[TASK PROMPT] Starting with the line that contains "Screen dimensions: 815x407" and ending with the last line of the entries, repeat exactly those lines and nothing else, pictures excluded.
[RECORD EXCERPTS Boundary: Start]
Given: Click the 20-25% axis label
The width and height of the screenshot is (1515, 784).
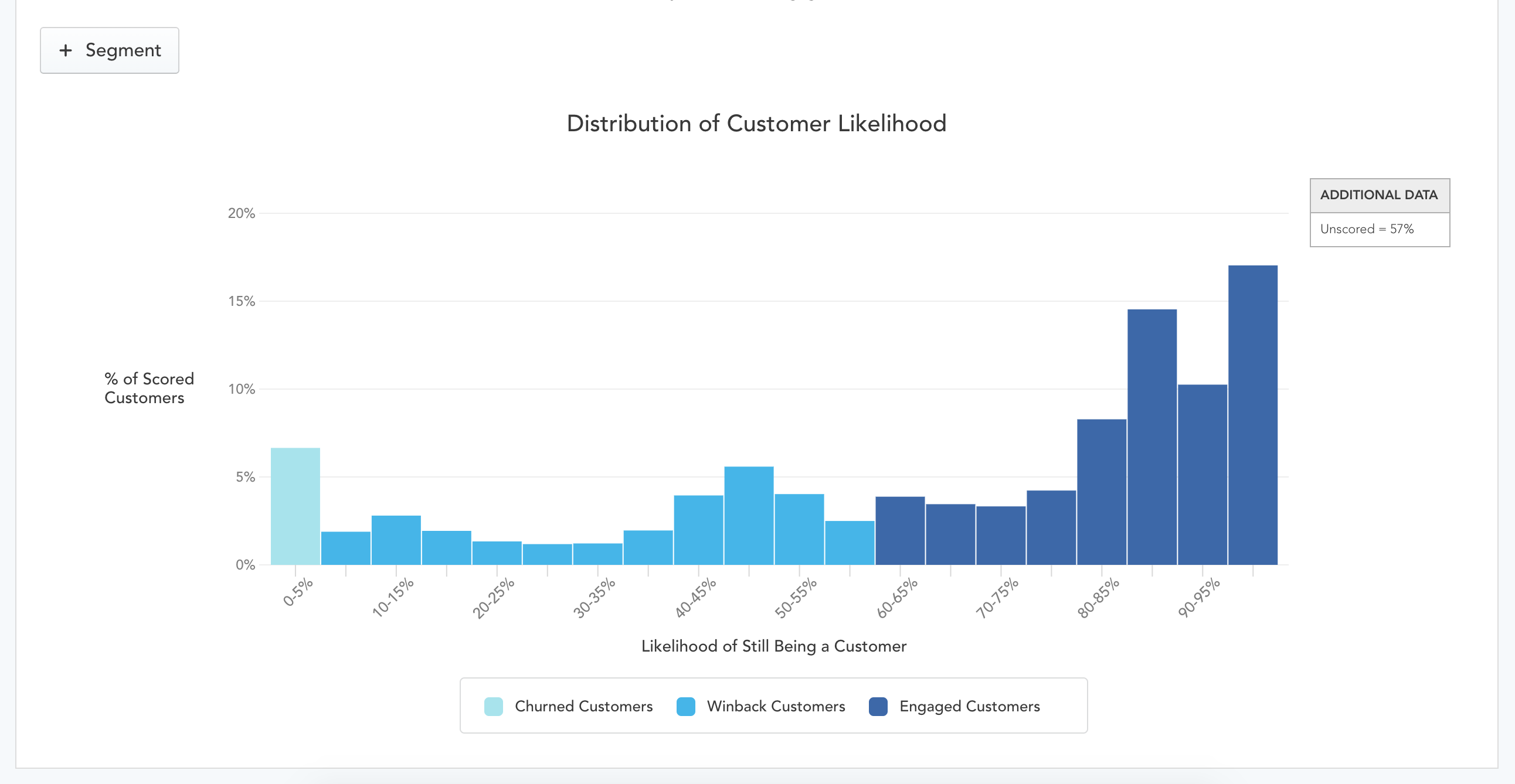Looking at the screenshot, I should (494, 598).
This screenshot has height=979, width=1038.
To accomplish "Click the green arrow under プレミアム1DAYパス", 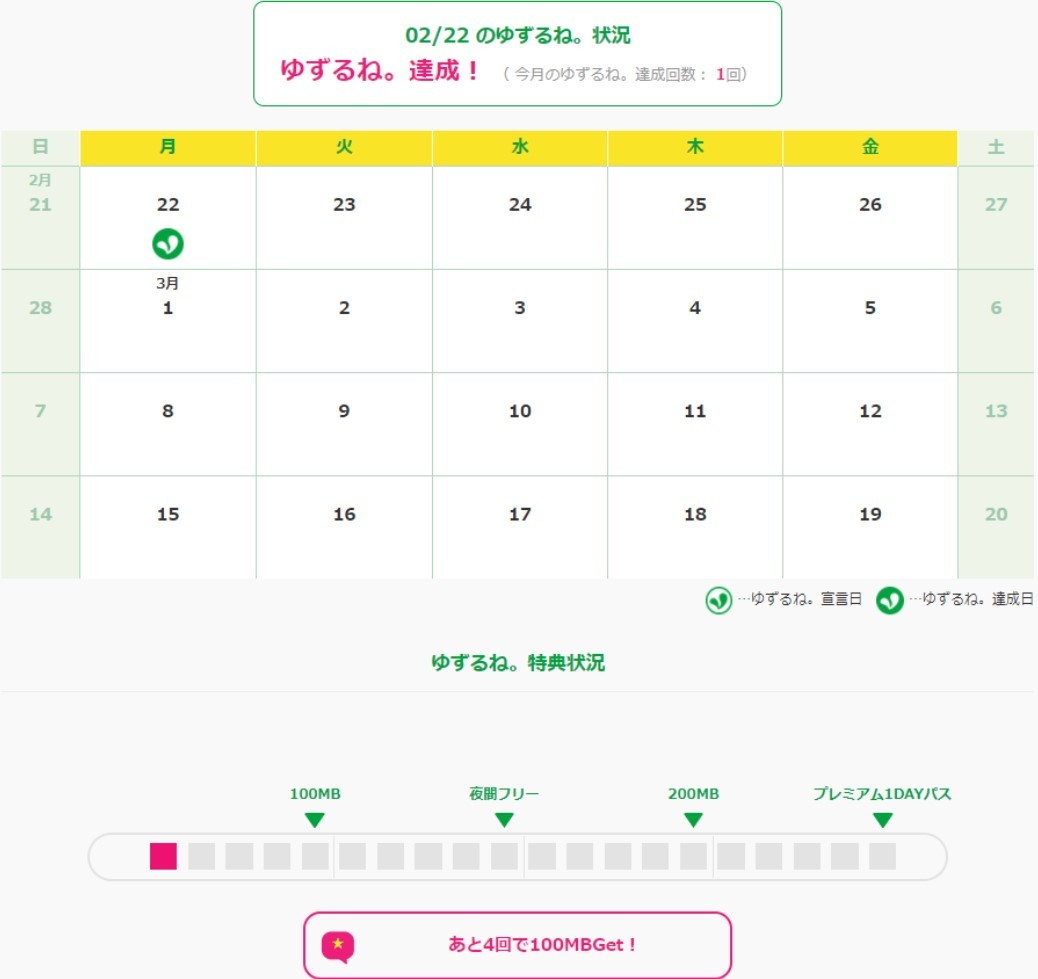I will point(882,820).
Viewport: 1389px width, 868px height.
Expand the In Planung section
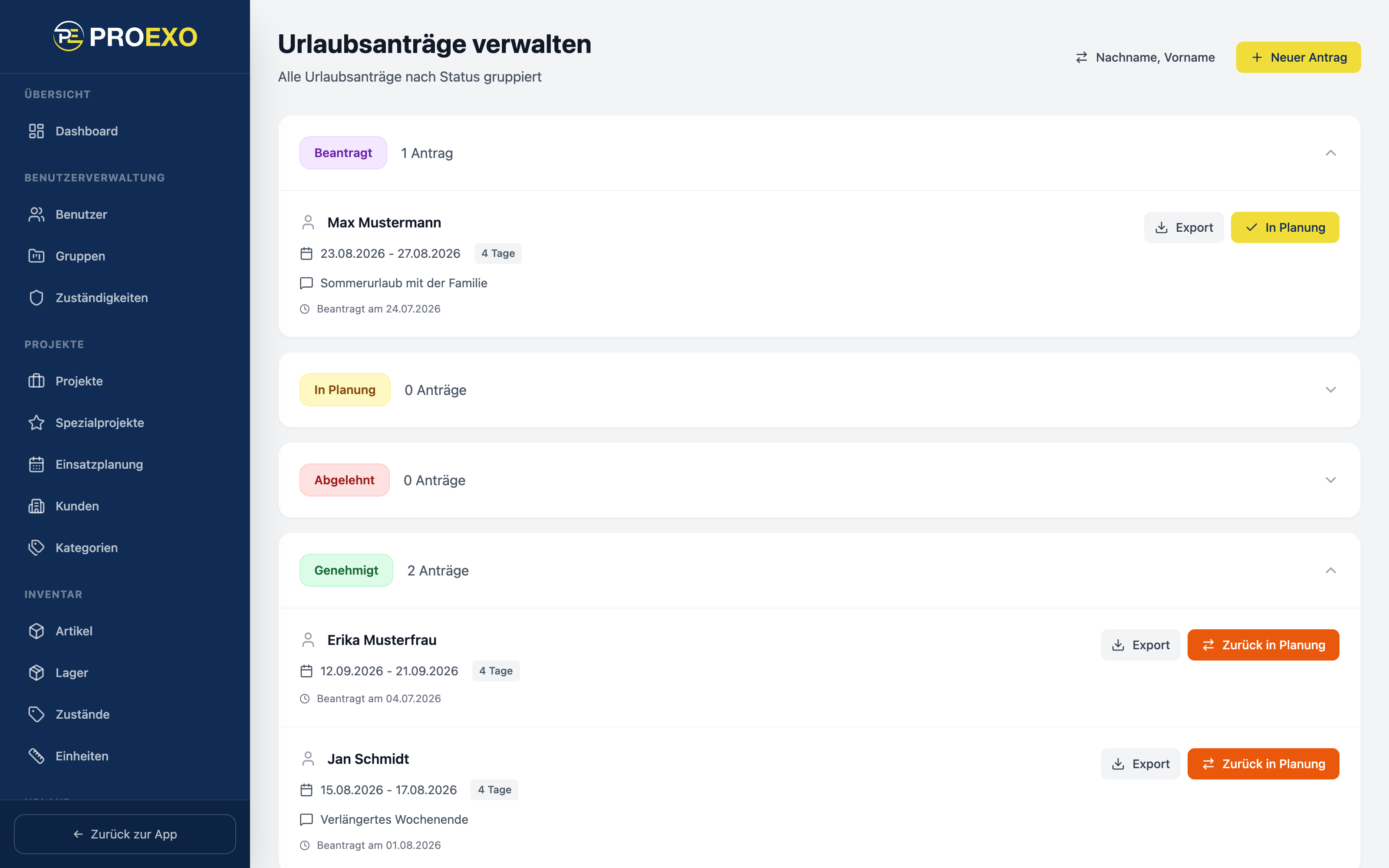tap(1330, 390)
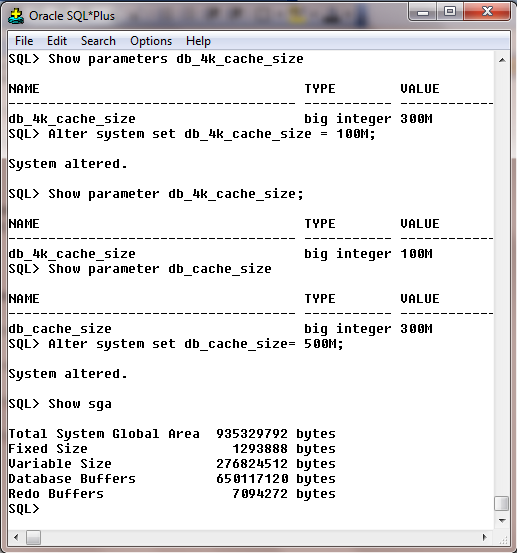Image resolution: width=517 pixels, height=553 pixels.
Task: Minimize the SQL*Plus window
Action: (423, 12)
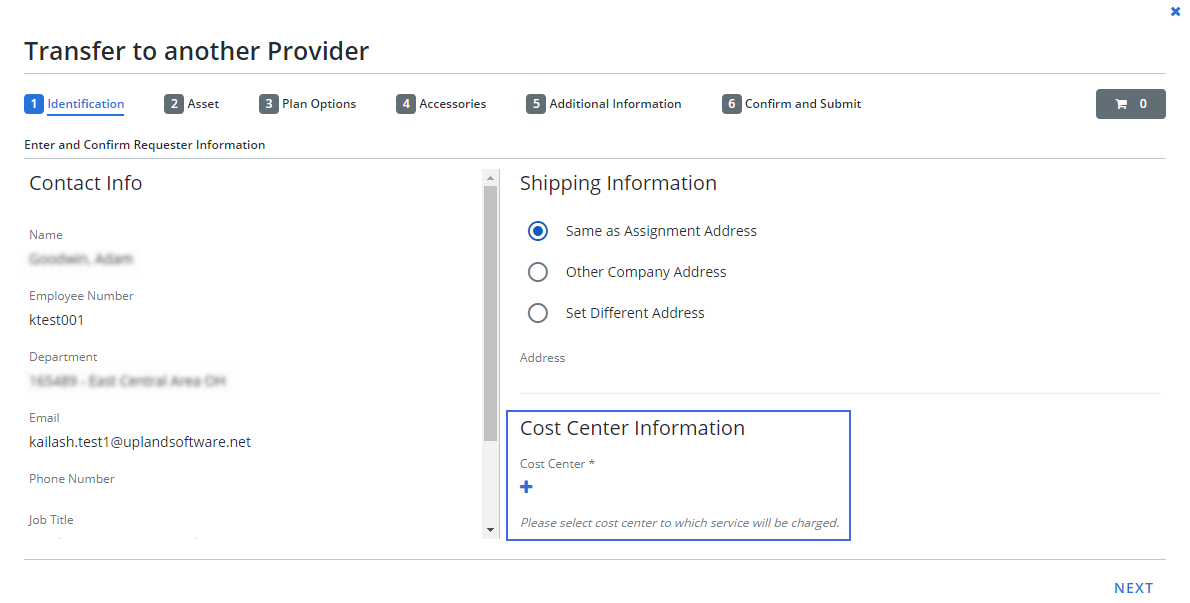Click the step 3 number badge
This screenshot has height=603, width=1190.
pos(268,104)
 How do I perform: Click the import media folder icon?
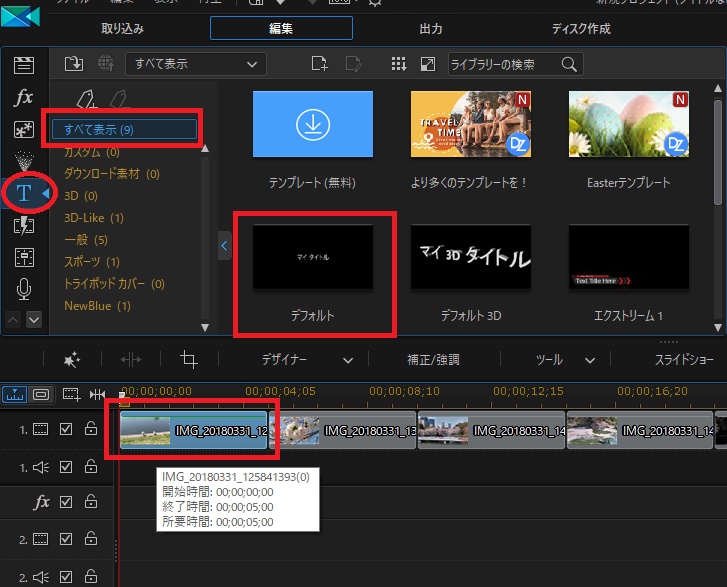coord(74,64)
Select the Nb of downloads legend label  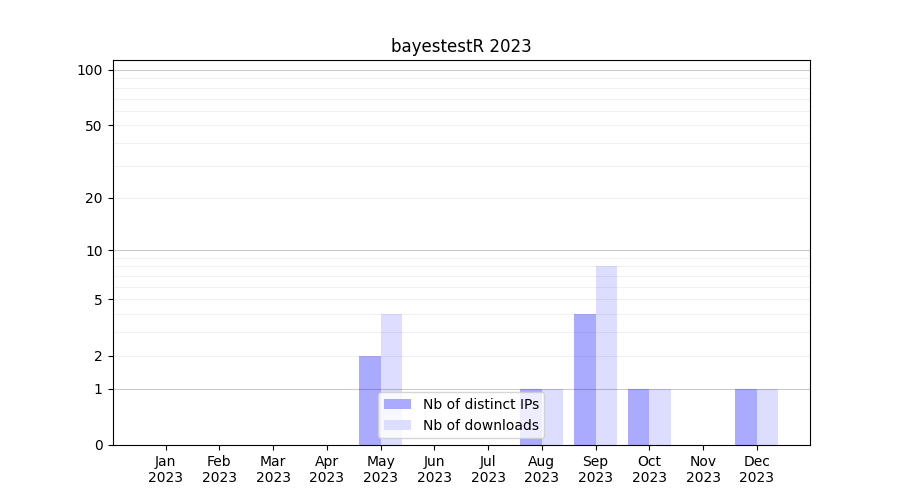pyautogui.click(x=480, y=425)
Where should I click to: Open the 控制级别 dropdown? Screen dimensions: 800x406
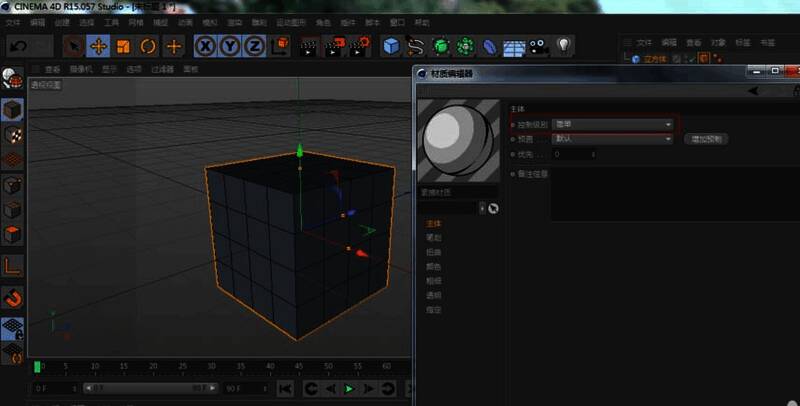(x=613, y=125)
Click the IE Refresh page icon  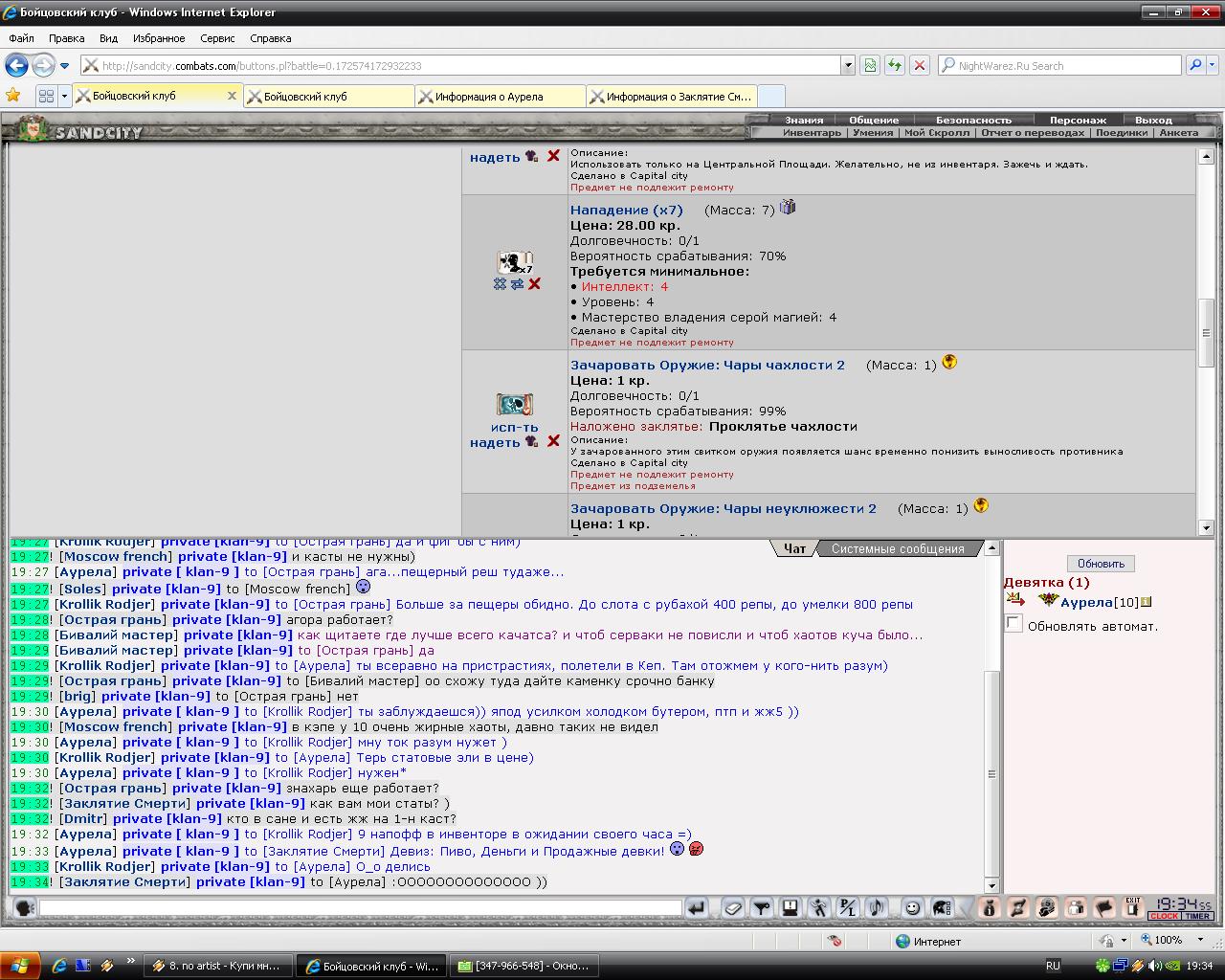[894, 65]
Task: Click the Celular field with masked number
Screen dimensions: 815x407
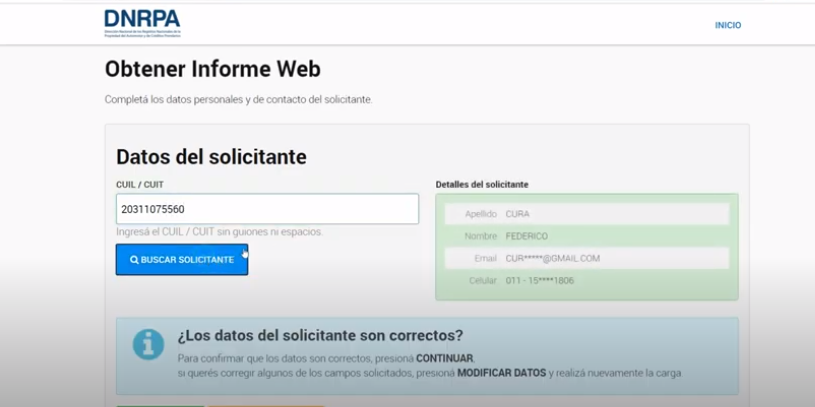Action: [x=587, y=281]
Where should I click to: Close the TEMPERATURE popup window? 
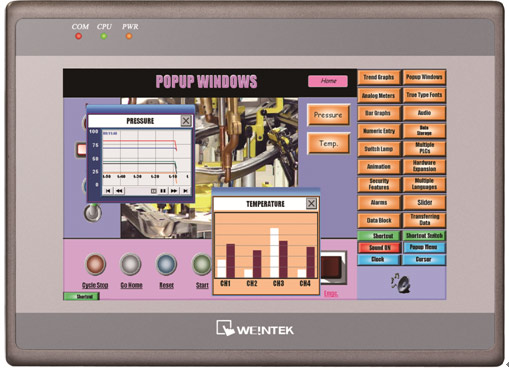point(311,203)
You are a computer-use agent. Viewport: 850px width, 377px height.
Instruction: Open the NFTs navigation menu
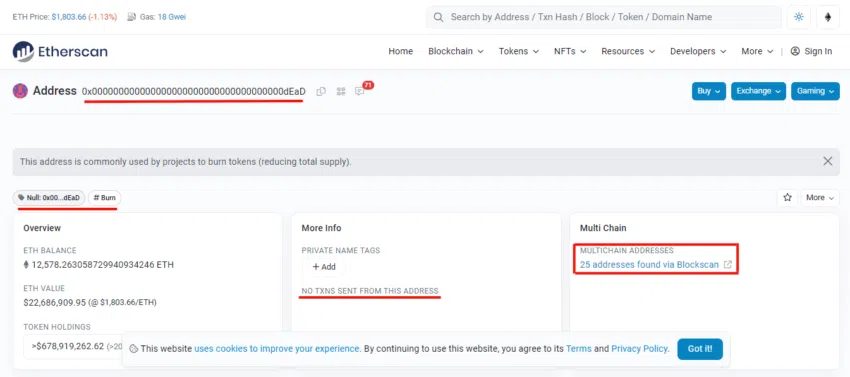point(570,51)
[RECORD EXCERPTS Boundary: End]
[RESULT FOR THIS TASK]
Screen dimensions: 815x407
Action: [x=587, y=281]
Where should I click to: Close the TEMPERATURE popup window? 
point(311,203)
You are a computer-use agent. Viewport: 850px width, 377px height.
Instruction: Open the NFTs navigation menu
point(570,51)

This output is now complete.